Qui in Italia il Tg1 ci ha nominato in tutto per 30 secondiostridicolo:
Italians are angry with their politicians; it would be foolish to ignore them | Anna Masera | Comment is free | guardian.co.uk
While Spain's indignados have made the news, Italy's version is now finally surfacing politically too: polled nationally during the last administrative elections, the groups that belong to the movement reached between 10 and 15% , including the 5 Star movement (Movimento 5 stelle) founded by Beppe Grillo. Also known as the grillini movement, it stresses that it is "neither on the right nor on the left" and grew mostly on the web without any big financial backing or media coverage, reaching well beyond 5% in Bologna, Milan and Turin.
Massimo Bugani, the mayoral candidate of the grillini in Bologna, who won an exceptional 10% of the votes in a traditionally leftist city, said: "My mother worked for 10 years in the press office of the council in Bologna ; my family voted centre-left, but hearing from the inside how things were not working, I looked for another party, so when Grillo started his blog, I was the 11th to sign up for the Bolognese meet-ups on the internet".
Grillo has proposed a popular law against the candidacy of politicians under investigation, and changes to the voting system.
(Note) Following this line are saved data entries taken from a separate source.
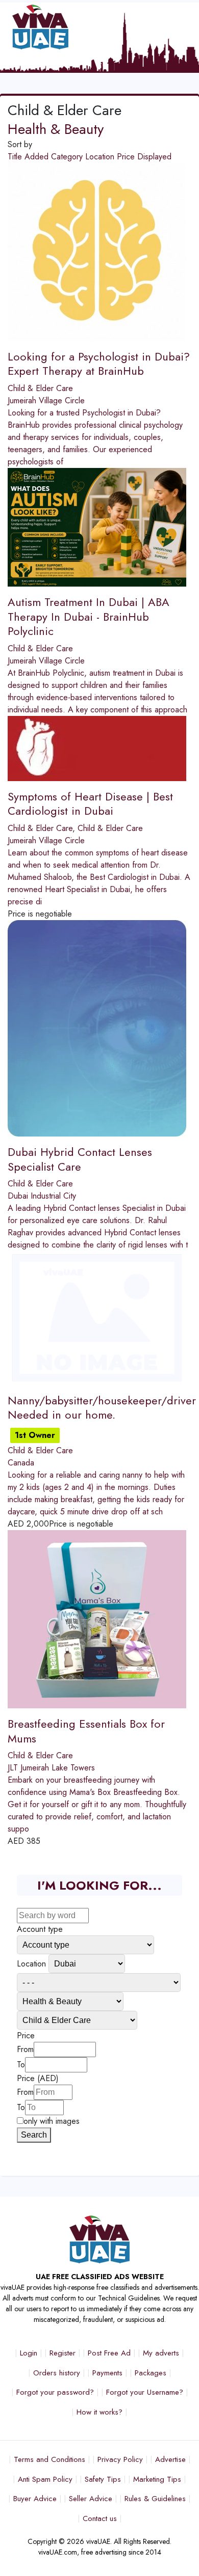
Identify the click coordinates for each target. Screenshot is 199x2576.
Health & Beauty (56, 129)
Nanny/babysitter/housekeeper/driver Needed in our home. (102, 1407)
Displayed (154, 156)
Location (101, 156)
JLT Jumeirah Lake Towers (51, 1768)
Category (68, 156)
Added (37, 156)
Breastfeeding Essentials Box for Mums (86, 1731)
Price (127, 156)
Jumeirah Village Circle (46, 400)
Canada (21, 1463)
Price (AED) (38, 2078)
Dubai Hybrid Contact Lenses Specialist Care (80, 1159)
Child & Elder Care (40, 388)
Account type (40, 1929)
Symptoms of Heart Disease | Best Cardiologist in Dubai (90, 803)
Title (16, 156)
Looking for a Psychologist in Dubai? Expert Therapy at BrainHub (99, 363)
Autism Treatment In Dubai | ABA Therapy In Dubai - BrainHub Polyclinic (88, 616)
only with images (51, 2121)
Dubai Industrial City (42, 1196)
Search (34, 2134)
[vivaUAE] (76, 27)
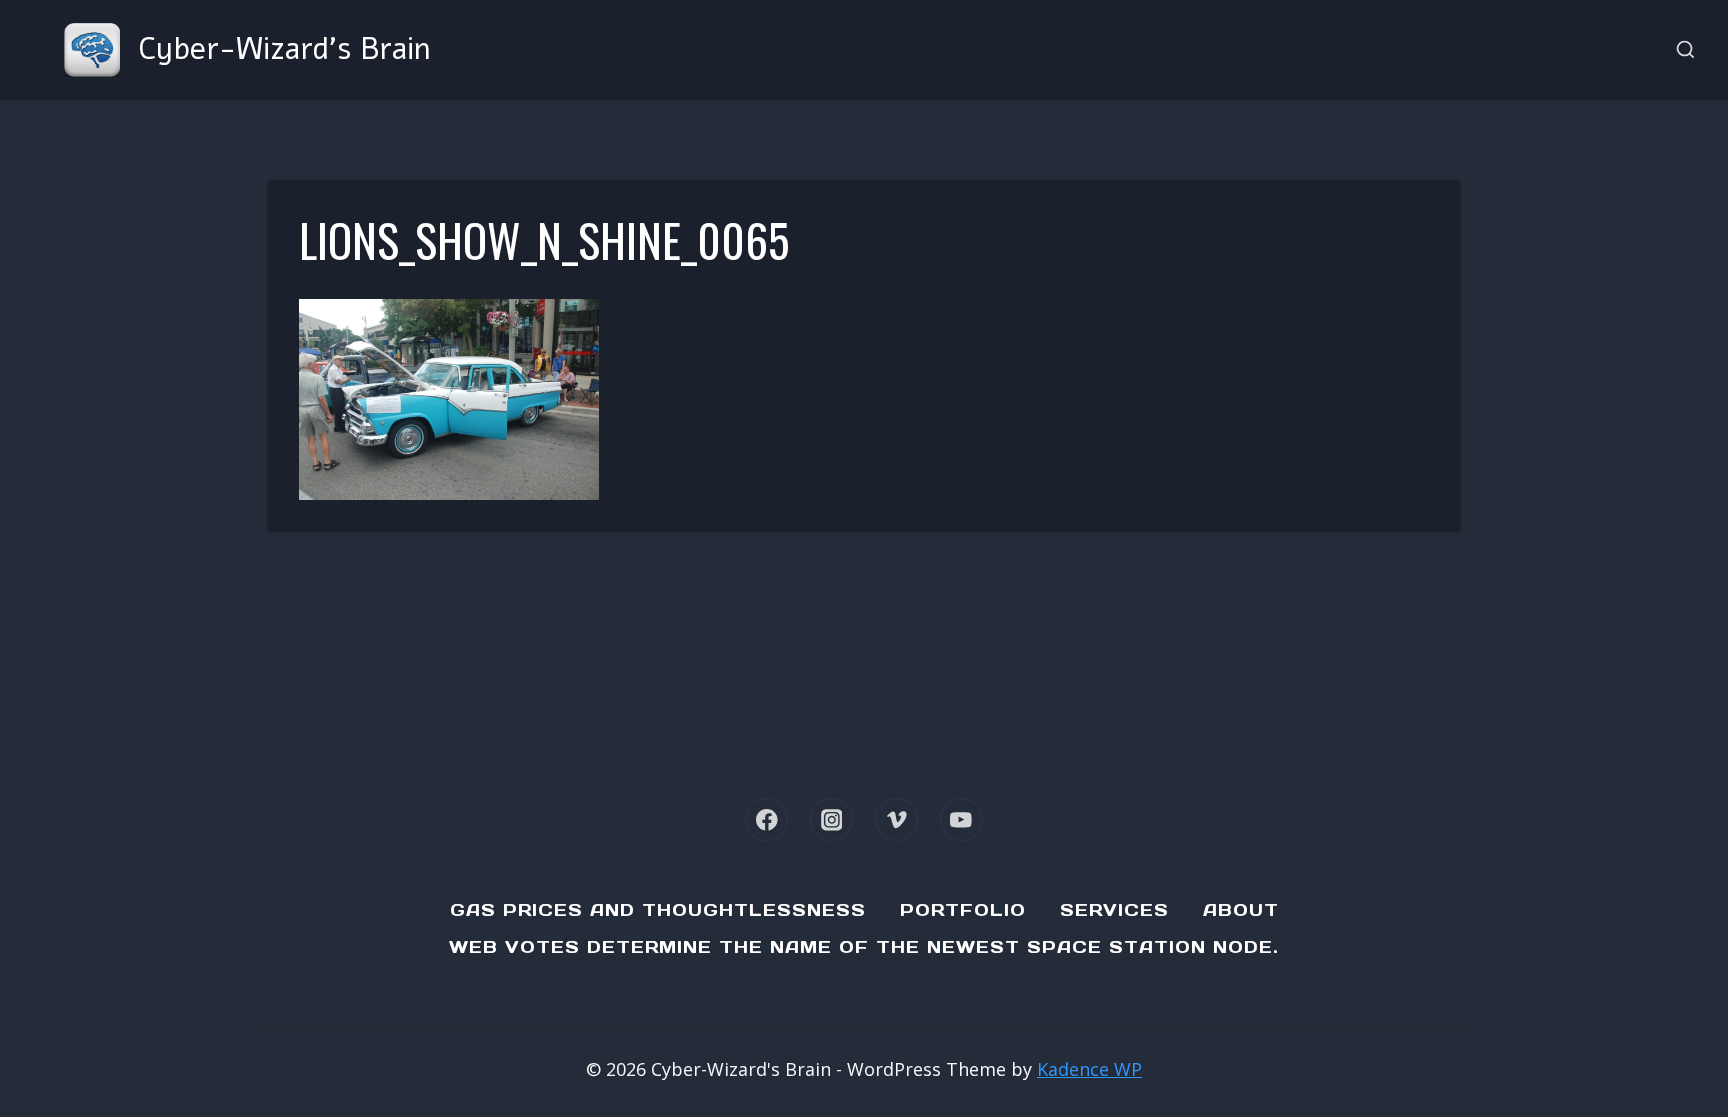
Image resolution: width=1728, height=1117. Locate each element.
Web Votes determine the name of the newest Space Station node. (864, 947)
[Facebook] (766, 819)
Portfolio (963, 910)
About (1241, 910)
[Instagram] (831, 819)
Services (1114, 910)
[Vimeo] (896, 819)
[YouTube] (961, 819)
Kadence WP (1089, 1069)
Like the Spanish protest movement, it wants to avoid association with any political party: both are "anti-party" and "anti-system" movements. And like the indignados, the 5 Star movement welcomes other forms of protest against a variety of issues, from the No Tav movement (which opposes the development of high-speed trains) to the protests against waste incinerators in Naples and the surrounding region of Campania. In short, movements of the disillusioned and the indignant who end up demonstrating against the existing politics, rather than offering an organic political proposal.
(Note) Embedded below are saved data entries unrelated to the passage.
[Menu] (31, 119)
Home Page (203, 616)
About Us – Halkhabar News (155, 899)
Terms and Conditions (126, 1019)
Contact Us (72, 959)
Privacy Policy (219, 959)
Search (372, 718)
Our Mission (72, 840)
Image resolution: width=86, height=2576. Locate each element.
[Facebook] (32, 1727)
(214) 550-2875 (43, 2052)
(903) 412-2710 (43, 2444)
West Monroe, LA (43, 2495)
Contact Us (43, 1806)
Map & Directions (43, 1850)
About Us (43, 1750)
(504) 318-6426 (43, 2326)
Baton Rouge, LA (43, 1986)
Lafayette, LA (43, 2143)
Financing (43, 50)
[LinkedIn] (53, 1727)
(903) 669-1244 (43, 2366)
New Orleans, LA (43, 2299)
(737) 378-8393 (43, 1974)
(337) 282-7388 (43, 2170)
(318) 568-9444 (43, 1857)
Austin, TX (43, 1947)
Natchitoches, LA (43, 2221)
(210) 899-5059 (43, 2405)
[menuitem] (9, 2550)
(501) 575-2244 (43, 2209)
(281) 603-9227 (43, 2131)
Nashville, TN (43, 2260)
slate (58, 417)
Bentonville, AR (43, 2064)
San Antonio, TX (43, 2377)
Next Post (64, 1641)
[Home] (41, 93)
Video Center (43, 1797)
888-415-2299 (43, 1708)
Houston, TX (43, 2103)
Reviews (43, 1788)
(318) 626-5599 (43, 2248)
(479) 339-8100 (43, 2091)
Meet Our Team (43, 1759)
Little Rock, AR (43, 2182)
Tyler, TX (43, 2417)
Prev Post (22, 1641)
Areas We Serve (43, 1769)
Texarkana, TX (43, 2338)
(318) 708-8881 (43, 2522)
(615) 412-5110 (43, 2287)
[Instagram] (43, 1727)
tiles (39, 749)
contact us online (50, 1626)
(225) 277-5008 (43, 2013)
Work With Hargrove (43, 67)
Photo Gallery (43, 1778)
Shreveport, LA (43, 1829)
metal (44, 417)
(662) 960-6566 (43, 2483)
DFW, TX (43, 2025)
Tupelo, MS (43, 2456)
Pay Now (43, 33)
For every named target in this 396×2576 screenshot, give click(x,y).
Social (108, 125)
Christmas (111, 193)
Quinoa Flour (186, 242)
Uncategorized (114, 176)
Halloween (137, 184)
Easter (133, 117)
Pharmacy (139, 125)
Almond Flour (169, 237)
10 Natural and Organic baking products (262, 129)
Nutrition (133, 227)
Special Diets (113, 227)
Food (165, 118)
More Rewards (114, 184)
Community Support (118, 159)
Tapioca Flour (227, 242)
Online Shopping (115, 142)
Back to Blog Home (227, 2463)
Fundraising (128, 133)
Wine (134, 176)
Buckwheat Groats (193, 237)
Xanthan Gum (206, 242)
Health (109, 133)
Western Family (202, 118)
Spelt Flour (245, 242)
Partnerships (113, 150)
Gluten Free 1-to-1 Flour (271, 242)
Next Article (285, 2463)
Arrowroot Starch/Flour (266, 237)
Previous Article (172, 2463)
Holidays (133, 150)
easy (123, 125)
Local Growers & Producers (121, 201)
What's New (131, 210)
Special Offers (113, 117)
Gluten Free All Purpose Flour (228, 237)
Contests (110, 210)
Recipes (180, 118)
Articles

Going by last weekend's Spanish elections, the indignados have so far failed to inspire a new direction in politics. In Italy, established politicians have been quicker to latch on to these grassroots movements. Italy's anti-Berlusconi Democratic party commissioned (and financed) a documentary on Grillo's 5 Star movement and its "Woodstock-style" event of 2010, and published it for free on YouTube, to understand why the grillini refuse associations with traditional political parties. It is a reminder that the web is part of the grillini's strategy for success. According to Mario Adinolfi, an Italian blogger who caters to younger Italians looking for new kind of politics, "in Bologna and also elsewhere, the 5 Star movement used the internet intensively and better than anybody else".
It might be easy to write off the 5 Star movement as a purely ideological, rather than political, breed. But there's a danger in that kind of thinking, as Adinolfi warns: many initially dismissed the secessionist Lega Nord (Northern League) when it reached almost 10% of the vote at the 1996 general election – with much of its support coming from a traditionally working-class, leftwing constituency. But in the end, the Northern League resorted to traditional political machinations, siding with Berlusconi's rightwing coalition.
But the Democratic party should take care: it is more likely to win over the indignados of Italy with serious proposals for economic recovery rather than YouTube gimmicks.